この引き下げの背景には、薬価改定を控えた医薬品メーカーによる生産調整があります。薬価改定とは、国が定める医療用医薬品の公定価格を見直す制度のことです。価格が下がる前に企業が動きを控えたことが影響しました。
さらに、中国市場での自動車販売の不振を受け、発光ダイオードであるLEDを中心とした自動車関連部品の生産も勢いを欠いています。四国4県の中で、今回生産活動の判断が引き下げられたのは徳島県だけという点も懸念材料です。
徳島財務事務所は、県内全体の総括判断を「緩やかに回復している」としつつも「一部に弱い動きがみられる」との文言を付け加えました。ネット上では「地元の雇用への影響が心配」など、行く末を不安視する声が上がっています。
しかし、決して暗いニュースばかりではありません。個人消費や雇用情勢、設備投資といった基盤は引き続き回復基調を維持しています。近藤哉財務課長は、これが景気の大きな転換点になるとはまだ判断していないと説明しました。
今後は、世界的に懸念が広がっている新型肺炎が個人消費に与える影響なども含めて、慎重に見守っていく必要があります。一過性の落ち込みで済むのか、それとも長期化するのか、経済の動向から目が離せない状況といえるでしょう。
四国全体は緩やかな回復を維持!消費増税の反動減も収束へ
一方で、四国全体の景気判断に目を向けると、四国財務局は「緩やかに回復している」という見解を維持しました。スーパーやコンビニでは飲食料品や冷凍食品の売り上げが堅調で、人々の消費行動は底堅さを見せています。
2019年10月に実施された消費増税による駆け込み需要の反動減について、安出克仁局長は「前年の水準に戻りつつある」と語りました。新型車の予約が好調なことからも、増税による買い控えの影響は終わりを迎えつつあります。

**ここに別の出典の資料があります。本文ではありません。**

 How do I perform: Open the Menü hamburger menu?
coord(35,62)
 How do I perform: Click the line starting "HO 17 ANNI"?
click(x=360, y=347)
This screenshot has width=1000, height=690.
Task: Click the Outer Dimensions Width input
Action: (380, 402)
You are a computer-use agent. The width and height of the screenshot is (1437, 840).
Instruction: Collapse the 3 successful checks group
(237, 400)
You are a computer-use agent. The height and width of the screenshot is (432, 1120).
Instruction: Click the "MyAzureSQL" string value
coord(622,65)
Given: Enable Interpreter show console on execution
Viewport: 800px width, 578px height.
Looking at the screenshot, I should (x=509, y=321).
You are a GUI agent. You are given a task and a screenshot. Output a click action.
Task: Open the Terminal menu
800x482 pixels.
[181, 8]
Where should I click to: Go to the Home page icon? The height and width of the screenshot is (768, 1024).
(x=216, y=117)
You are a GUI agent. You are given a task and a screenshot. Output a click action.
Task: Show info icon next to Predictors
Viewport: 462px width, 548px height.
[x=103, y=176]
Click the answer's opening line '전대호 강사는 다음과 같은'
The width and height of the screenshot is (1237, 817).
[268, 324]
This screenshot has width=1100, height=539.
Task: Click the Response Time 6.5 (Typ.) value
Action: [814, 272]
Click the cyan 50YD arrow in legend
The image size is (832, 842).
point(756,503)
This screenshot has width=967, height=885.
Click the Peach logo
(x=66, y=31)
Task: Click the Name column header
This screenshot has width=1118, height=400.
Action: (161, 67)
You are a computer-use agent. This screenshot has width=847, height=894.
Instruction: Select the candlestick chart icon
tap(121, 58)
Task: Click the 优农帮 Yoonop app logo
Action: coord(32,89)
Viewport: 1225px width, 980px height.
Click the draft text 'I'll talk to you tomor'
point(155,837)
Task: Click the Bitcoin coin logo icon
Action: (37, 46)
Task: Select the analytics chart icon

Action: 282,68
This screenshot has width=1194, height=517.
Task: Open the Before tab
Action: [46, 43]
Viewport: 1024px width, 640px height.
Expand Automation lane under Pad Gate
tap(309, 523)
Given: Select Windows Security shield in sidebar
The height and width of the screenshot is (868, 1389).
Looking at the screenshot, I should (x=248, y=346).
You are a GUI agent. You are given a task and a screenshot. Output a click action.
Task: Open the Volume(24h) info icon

また、香川県などを中心に開催された瀬戸内国際芸術祭2019の効果が続いており、観光業が好調に推移している点は明るい材料です。その一方で、記録的な暖冬の影響により、冬物衣料や暖房器具の動きが鈍いという課題も残ります。
今回の発表を受け、SNSでは「観光が盛り上がっているのは嬉しい」「暖冬だと買い物の中身が変わる」といった身近な経済の変化に敏感に反応する声が目立ちました。局所的な弱さはあるものの、四国の地力は維持されています。
地方経済が持続的に成長するためには、主要産業の安定と観光のような外部エネルギーの取り込みが不可欠です。徳島の製造業が早期に回復し、四国全体が再び力強い足取りを取り戻すことを大いに期待したいところです。